◆ Extracted entries
::::::

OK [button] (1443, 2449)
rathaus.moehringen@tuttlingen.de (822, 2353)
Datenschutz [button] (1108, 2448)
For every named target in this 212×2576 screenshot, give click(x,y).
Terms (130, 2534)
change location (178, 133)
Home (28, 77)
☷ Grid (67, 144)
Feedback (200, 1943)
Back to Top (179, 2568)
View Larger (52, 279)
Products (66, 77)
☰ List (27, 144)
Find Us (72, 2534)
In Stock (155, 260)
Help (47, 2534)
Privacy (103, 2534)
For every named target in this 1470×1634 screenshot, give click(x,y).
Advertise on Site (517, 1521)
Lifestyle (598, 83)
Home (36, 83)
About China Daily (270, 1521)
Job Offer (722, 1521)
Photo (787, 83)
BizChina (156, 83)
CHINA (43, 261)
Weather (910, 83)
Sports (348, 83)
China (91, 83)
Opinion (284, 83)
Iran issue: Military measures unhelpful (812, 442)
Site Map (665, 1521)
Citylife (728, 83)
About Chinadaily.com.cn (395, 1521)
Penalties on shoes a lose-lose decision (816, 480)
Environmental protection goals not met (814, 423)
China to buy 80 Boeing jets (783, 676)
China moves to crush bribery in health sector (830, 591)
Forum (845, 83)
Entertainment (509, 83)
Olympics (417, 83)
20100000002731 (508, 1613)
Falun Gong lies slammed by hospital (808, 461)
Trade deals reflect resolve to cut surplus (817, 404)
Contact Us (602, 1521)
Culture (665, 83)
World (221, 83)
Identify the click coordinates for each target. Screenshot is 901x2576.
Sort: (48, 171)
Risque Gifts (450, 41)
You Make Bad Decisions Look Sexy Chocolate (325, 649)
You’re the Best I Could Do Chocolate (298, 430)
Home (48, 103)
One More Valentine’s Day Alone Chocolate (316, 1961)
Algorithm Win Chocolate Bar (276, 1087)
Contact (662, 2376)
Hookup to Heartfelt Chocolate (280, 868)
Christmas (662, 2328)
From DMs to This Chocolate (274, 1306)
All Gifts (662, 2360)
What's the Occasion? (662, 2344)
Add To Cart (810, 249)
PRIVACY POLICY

::::::

◆ How to complete this task
Referring to the material above, set down exactly the lines between the line with "Privacy (103, 2534)" and the line with "Environmental protection goals", inclusive, and no other lines.

◆ Problem solution
Privacy (103, 2534)
For every named target in this 1470×1634 screenshot, give click(x,y).
Advertise on Site (517, 1521)
Lifestyle (598, 83)
Home (36, 83)
About China Daily (270, 1521)
Job Offer (722, 1521)
Photo (787, 83)
BizChina (156, 83)
CHINA (43, 261)
Weather (910, 83)
Sports (348, 83)
China (91, 83)
Opinion (284, 83)
Iran issue: Military measures unhelpful (812, 442)
Site Map (665, 1521)
Citylife (728, 83)
About Chinadaily.com.cn (395, 1521)
Penalties on shoes a lose-lose decision (816, 480)
Environmental protection goals not met (814, 423)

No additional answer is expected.